#### WHAT IS NEEDED
Select, from the material below, each line with "area" in it.

#### RECORDS SHOWN

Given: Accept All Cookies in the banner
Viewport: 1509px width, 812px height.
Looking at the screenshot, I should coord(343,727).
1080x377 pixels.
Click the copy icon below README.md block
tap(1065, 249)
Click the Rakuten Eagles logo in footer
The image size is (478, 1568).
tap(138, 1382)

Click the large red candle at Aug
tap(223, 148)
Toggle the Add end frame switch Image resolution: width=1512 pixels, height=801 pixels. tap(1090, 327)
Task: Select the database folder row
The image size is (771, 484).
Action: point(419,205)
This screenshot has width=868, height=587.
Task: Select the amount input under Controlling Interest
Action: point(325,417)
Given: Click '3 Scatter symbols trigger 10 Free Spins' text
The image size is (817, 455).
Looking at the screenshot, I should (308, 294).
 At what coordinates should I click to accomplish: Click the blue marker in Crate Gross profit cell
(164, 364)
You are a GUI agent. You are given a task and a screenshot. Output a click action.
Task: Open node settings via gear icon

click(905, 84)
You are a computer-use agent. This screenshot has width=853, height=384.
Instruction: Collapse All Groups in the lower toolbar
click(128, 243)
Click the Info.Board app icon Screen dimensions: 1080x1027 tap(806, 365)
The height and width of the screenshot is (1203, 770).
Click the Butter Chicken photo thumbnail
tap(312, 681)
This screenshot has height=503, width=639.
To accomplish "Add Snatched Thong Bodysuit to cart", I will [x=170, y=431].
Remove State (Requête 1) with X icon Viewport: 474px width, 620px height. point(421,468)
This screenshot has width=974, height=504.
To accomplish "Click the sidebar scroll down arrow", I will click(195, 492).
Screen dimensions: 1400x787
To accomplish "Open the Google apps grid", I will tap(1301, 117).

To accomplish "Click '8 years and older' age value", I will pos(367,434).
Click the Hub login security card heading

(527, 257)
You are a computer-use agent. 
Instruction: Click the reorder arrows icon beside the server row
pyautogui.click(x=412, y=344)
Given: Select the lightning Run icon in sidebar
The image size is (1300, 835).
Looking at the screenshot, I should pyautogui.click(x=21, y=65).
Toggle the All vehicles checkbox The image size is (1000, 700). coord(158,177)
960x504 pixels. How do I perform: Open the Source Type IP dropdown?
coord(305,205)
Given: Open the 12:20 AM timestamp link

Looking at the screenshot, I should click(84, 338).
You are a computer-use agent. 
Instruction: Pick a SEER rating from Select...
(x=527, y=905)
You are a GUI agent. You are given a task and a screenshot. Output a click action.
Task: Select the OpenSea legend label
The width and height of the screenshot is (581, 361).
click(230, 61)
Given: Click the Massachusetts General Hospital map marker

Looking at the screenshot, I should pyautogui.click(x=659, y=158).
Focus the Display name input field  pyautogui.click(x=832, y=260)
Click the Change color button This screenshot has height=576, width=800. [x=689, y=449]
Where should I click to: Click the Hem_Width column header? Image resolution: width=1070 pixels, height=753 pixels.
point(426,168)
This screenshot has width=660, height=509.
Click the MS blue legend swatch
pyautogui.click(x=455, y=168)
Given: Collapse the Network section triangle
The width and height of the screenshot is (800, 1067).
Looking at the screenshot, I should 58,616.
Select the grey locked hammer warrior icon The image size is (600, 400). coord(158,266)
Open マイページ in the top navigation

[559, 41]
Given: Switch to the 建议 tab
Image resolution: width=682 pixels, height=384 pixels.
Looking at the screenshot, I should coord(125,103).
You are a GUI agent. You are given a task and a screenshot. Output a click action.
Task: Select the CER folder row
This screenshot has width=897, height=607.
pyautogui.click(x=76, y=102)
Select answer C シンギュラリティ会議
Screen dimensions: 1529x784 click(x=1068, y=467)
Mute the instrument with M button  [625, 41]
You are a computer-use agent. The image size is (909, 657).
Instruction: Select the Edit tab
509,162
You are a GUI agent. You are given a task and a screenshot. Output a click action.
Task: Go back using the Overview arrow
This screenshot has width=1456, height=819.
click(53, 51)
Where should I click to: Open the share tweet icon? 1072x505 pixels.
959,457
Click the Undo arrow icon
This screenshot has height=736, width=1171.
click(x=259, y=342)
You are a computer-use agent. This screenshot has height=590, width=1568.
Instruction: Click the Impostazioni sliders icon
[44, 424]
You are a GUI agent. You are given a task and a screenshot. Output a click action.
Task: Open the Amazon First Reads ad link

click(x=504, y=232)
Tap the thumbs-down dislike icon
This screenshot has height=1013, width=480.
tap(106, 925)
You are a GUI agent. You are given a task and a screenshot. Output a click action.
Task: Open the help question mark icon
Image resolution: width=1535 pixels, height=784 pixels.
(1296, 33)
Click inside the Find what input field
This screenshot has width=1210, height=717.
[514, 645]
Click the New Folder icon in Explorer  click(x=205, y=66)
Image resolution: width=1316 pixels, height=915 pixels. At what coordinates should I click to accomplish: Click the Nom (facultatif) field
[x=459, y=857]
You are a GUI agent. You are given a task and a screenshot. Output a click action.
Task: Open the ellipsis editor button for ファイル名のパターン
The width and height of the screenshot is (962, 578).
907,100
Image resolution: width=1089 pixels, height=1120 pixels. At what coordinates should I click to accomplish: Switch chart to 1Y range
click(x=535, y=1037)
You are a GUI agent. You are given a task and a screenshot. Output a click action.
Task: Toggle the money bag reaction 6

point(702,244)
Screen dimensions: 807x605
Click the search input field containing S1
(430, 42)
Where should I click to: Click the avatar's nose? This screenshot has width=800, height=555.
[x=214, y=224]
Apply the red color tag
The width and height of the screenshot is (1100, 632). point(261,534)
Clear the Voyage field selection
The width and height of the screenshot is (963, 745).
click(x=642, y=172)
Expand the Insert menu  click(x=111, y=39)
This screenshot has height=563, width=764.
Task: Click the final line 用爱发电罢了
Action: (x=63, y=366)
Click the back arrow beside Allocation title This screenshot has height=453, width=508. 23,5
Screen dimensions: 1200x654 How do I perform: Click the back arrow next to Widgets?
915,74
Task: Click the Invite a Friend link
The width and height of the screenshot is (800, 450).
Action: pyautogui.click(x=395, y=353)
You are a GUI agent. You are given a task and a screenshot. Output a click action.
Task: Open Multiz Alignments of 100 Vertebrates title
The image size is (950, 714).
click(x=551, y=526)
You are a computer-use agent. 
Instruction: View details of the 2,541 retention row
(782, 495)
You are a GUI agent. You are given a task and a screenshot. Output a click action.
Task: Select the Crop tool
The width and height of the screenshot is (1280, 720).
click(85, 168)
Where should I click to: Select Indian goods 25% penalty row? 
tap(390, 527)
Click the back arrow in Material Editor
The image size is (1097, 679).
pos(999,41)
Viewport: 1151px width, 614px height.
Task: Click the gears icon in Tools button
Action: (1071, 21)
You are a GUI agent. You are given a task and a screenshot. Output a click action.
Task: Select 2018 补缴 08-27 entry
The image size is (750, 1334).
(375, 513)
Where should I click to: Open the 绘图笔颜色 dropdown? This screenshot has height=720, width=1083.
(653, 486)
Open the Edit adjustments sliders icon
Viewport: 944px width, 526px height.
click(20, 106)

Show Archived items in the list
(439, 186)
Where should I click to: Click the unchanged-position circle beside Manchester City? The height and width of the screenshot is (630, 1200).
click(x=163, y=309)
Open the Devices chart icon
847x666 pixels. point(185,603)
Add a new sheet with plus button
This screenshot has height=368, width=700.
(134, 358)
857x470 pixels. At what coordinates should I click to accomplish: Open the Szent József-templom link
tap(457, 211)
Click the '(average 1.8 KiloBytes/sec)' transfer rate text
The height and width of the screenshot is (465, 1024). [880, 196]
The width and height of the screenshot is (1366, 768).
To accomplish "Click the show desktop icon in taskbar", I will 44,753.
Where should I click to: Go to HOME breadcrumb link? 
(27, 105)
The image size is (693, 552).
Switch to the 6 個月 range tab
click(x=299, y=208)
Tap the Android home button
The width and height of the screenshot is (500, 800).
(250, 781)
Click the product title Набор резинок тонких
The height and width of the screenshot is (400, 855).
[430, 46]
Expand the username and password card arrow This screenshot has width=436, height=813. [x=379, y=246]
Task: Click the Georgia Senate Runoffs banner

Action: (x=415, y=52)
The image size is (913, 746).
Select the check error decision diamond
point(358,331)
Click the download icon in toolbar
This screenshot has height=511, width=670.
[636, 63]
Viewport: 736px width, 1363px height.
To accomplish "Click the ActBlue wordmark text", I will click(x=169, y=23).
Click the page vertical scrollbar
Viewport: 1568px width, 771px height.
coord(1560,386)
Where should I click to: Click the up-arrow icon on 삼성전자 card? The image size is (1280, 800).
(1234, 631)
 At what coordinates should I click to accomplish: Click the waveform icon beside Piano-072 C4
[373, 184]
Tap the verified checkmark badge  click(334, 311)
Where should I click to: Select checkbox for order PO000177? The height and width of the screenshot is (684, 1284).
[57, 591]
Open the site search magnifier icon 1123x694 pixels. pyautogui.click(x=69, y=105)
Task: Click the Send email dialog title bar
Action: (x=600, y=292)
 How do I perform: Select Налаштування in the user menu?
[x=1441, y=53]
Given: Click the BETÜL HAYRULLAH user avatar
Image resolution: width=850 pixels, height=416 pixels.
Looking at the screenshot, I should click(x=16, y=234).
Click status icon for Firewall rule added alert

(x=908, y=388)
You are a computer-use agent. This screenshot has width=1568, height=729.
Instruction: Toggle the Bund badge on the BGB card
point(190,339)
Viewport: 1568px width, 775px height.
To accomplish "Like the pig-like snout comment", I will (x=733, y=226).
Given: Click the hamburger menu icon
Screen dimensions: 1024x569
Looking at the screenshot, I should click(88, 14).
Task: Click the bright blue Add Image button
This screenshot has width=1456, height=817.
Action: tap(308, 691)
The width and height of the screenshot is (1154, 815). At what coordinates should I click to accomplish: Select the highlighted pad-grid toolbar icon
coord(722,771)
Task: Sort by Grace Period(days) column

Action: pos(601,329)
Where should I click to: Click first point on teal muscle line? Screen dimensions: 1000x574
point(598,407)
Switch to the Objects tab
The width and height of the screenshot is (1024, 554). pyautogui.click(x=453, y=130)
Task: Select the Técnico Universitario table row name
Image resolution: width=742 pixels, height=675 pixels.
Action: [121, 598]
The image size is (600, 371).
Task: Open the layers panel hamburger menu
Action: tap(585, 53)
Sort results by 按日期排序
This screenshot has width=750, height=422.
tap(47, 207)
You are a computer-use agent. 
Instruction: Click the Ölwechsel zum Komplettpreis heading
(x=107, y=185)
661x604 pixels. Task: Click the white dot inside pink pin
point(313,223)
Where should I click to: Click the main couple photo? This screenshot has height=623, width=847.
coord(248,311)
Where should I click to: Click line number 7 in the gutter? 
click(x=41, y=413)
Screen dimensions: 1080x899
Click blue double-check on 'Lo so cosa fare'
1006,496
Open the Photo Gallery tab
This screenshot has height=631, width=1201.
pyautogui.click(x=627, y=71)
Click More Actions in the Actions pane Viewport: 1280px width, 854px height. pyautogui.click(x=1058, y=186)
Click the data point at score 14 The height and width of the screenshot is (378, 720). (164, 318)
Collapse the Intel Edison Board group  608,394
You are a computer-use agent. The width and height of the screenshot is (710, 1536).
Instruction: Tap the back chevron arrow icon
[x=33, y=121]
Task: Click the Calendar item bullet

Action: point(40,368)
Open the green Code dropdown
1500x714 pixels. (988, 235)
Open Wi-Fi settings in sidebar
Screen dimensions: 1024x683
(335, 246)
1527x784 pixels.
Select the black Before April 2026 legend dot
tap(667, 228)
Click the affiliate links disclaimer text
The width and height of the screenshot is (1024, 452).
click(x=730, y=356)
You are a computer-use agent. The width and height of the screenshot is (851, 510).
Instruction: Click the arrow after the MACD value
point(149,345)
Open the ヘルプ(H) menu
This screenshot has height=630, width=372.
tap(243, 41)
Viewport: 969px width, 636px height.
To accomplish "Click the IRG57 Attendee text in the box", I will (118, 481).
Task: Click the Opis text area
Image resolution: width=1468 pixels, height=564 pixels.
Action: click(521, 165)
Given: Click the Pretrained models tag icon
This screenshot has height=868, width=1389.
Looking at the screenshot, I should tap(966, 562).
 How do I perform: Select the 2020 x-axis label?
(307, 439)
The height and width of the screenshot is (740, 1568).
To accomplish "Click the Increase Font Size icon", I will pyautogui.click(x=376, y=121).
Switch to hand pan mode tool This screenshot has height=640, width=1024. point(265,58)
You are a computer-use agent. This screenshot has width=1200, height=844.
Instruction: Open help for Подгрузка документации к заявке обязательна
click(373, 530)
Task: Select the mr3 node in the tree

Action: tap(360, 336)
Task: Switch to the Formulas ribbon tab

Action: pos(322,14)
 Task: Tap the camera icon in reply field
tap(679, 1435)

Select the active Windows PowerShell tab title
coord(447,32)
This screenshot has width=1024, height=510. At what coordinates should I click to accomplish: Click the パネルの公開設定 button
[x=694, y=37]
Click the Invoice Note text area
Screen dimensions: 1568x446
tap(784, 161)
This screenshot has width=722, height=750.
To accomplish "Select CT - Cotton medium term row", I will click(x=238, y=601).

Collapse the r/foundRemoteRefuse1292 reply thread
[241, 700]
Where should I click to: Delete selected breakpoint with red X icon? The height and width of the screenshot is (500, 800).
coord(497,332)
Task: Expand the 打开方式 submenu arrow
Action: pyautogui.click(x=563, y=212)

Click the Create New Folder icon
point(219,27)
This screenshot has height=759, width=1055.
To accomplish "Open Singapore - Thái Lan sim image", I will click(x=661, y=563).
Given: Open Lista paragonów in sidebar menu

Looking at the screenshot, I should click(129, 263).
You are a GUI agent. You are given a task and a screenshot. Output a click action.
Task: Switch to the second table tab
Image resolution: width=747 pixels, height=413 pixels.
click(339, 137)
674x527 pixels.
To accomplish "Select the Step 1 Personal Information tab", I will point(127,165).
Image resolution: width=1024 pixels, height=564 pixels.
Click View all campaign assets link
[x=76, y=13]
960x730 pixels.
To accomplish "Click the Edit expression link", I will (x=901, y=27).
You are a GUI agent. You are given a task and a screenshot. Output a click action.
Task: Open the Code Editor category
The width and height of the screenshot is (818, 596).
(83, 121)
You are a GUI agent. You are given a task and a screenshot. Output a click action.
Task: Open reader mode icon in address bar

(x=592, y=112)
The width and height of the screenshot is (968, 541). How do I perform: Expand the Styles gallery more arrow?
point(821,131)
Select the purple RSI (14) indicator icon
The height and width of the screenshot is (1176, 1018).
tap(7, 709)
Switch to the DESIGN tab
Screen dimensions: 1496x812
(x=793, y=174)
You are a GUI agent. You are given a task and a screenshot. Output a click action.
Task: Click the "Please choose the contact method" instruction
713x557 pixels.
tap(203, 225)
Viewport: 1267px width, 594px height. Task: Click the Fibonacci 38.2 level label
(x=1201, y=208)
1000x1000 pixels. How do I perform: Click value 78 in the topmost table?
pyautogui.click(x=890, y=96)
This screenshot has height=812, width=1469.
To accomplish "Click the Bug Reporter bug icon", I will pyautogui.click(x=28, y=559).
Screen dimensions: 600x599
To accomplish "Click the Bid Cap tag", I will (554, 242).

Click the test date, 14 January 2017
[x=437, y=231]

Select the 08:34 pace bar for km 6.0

#### EXERCISE RESULT
Task: Click the Opis text area
Click the Invoice Note text area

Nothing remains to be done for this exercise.